10.2 Indemnification by Heap. Heap will indemnify and hold Customer harmless from and against damages, losses, liabilities, costs, and expenses (including reasonable attorneys’ fees) arising out of or relating to any third-party claims that the Software Services infringe or misappropriate a third party’s intellectual property rights. Heap shall not have any liability to the extent the claim has arisen from: (a) use of the Software Services with other programs, products, or processes not provided by Heap to Customer and not authorized by Heap Documentation; (b) use of the Software Services not in accordance with this Agreement or the Documentation; or (c) any act or omission of any party other than Heap.
In the event of any such claim hereunder, Heap will use commercially reasonable efforts to (i) procure for Customer the right to continue to use the Software Services, (ii) provide a reasonable workaround solution, or (iii) replace or modify the Software Services to make their use non-infringing. If alternatives (i)-(iii) are not, in Heap’s discretion, commercially reasonable, Heap may terminate the Agreement or applicable Order Form upon written notice to Customer, and Customer may receive a pro rata refund for the remainder of the term for the affected Software Services.
10.3 Indemnification Procedure. In the event of a claim for which a party seeks indemnity or reimbursement under this Section (each an “indemnified party”) and as conditions of the indemnity, the indemnified party shall: (a) notify the indemnifying party in writing as soon as practicable, but in no event later than fifteen (15) days after receipt of such claim, together with such further information as is necessary for the indemnifying party to evaluate and respond to such claim; and (b) allow the indemnifying party to assume full control of the defense of the claim, including retaining counsel of its own choosing. Upon the assumption by the indemnifying party of the defense of a claim, the indemnifying party will not be liable for the fees and expenses of additional counsel retained by any indemnified party. The indemnified party shall reasonably cooperate with the indemnifying party in the defense of any such claim (at the indemnifying party’s cost). Notwithstanding the foregoing provisions, the indemnifying party shall have no obligation to indemnify or reimburse for any losses, damages, costs, disbursements, expenses, settlement liability of a claim or other sums paid by any indemnified party voluntarily, and without the indemnifying party’s prior written consent. The provisions of this Section 10 constitute the entire understanding of the parties regarding each party’s respective liability under this Section 10.

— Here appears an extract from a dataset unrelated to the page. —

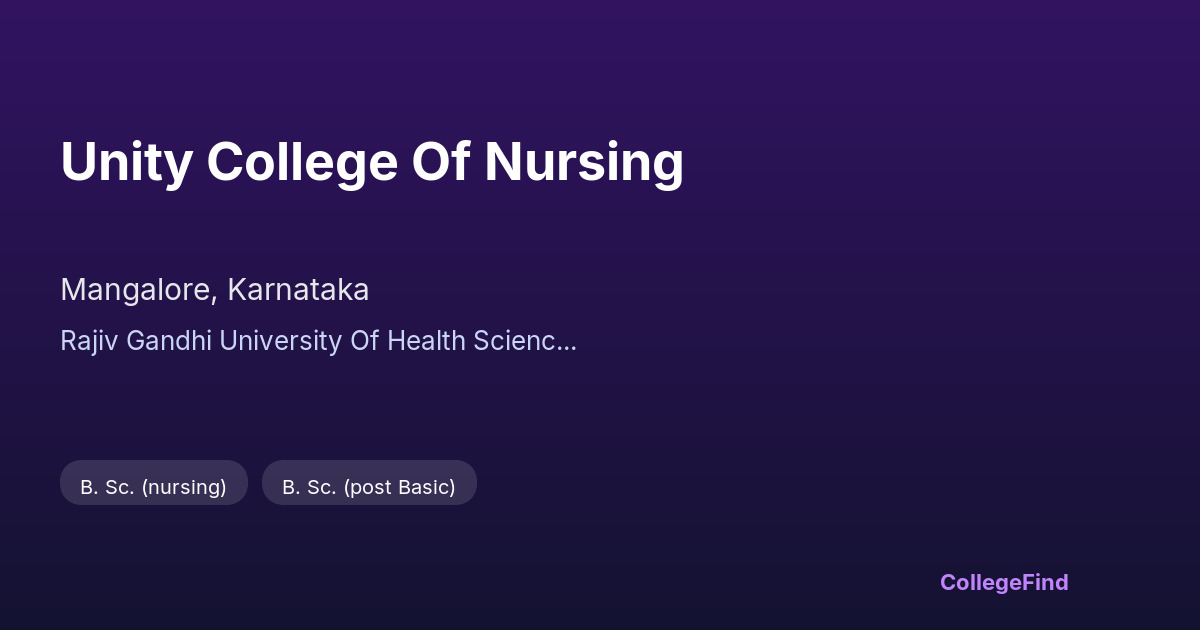Click the word "University" in the affiliation line
The height and width of the screenshot is (630, 1200).
(280, 341)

11. LIMITATION OF LIABILITY.
TO THE MAXIMUM EXTENT PERMITTED BY APPLICABLE LAW, (I) IN NO EVENT WILL EITHER PARTY, ITS AFFILIATES, DIRECTORS, EMPLOYEES, OR AGENTS HAVE ANY LIABILITY, CONTINGENT OR OTHERWISE, FOR ANY SPECIAL, CONSEQUENTIAL, PUNITIVE, STATUTORY OR EXEMPLARY DAMAGES, EVEN IF THEY HAVE BEEN ADVISED OF THE POSSIBILITY THEREOF, AND REGARDLESS OF THE LEGAL OR EQUITABLE THEORY (CONTRACT, TORT, STATUTE, INDEMNITY OR OTHERWISE) UPON WHICH ANY SUCH LIABILITY IS BASED; AND (II) THE AGGREGATE LIABILITY OF HEAP, ITS AFFILIATES, DIRECTORS, EMPLOYEES, AND AGENTS SHALL BE LIMITED TO TERMINATION OF THIS AGREEMENT AND DAMAGES NOT TO EXCEED THE TOTAL AMOUNT PAYABLE OR PAID TO HEAP UNDER THIS AGREEMENT DURING THE TWELVE MONTHS PRIOR TO ANY TERMINATION.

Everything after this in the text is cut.